The Vicar shook his head despondently.

‘I don’t know, Zellaby … I simply don’t know … I’m in a morass. I don’t even know for certain whether these Children are imputable for murder.’

Zellaby raised his eyebrows.

‘ “And God said,” ‘ quoted Mr Leebody, ‘ “Let us make man in our image, after our likeness.” Very well, then, what are these Children?
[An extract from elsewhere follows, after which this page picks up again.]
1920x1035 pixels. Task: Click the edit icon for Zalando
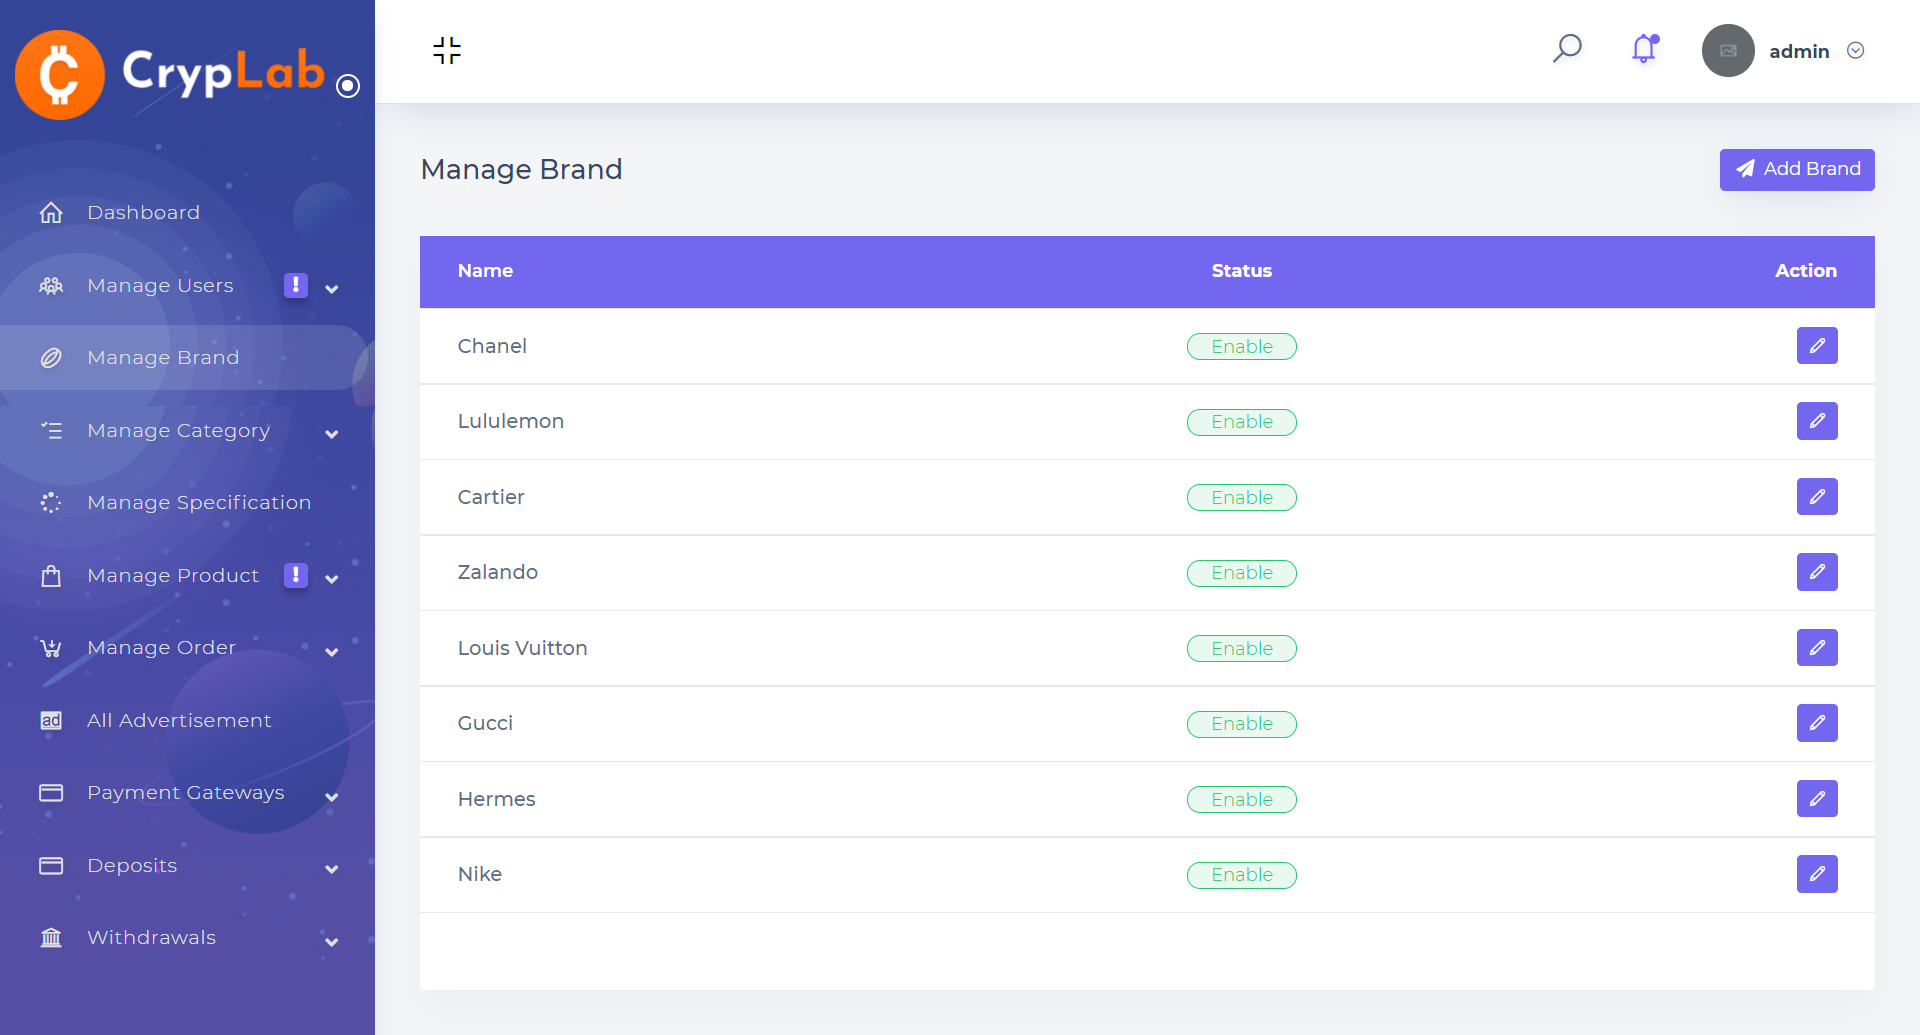coord(1816,572)
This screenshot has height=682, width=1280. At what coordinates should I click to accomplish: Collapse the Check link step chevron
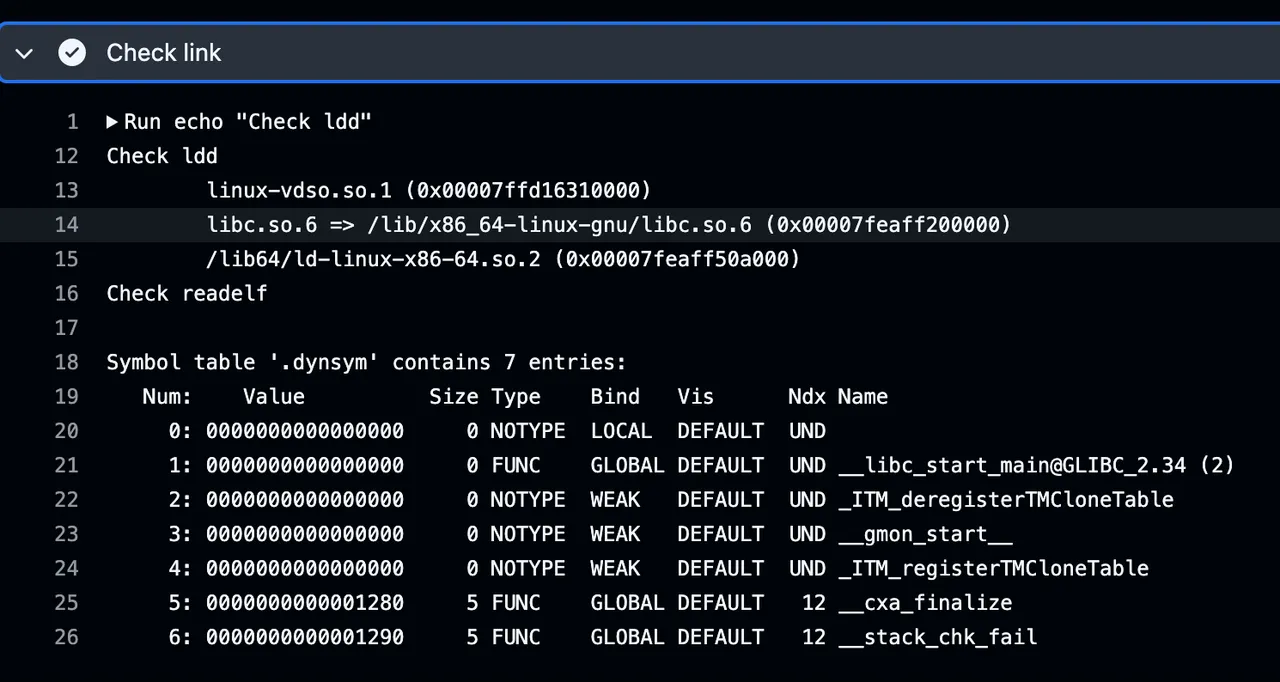click(x=25, y=53)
What are they? The image does not mean the outer image, or every statue would be man. It means the inner image, the spirit and the soul. But you have told me, and, on the evidence, I came to believe it, that the Children do not have individual spirits – that they have one man-spirit, and one woman-spirit, each far more powerful than we understand, that they share between them. What, then, are they? They cannot be what we know as man, for this inner image is on a different pattern – its likeness is to something else. They have the look of the genus homo, but not the nature. And since they are of another kind, and murder is, by definition, the killing of one of one’s own kind, can the killing of one of them by us be, in fact, murder? It would appear not.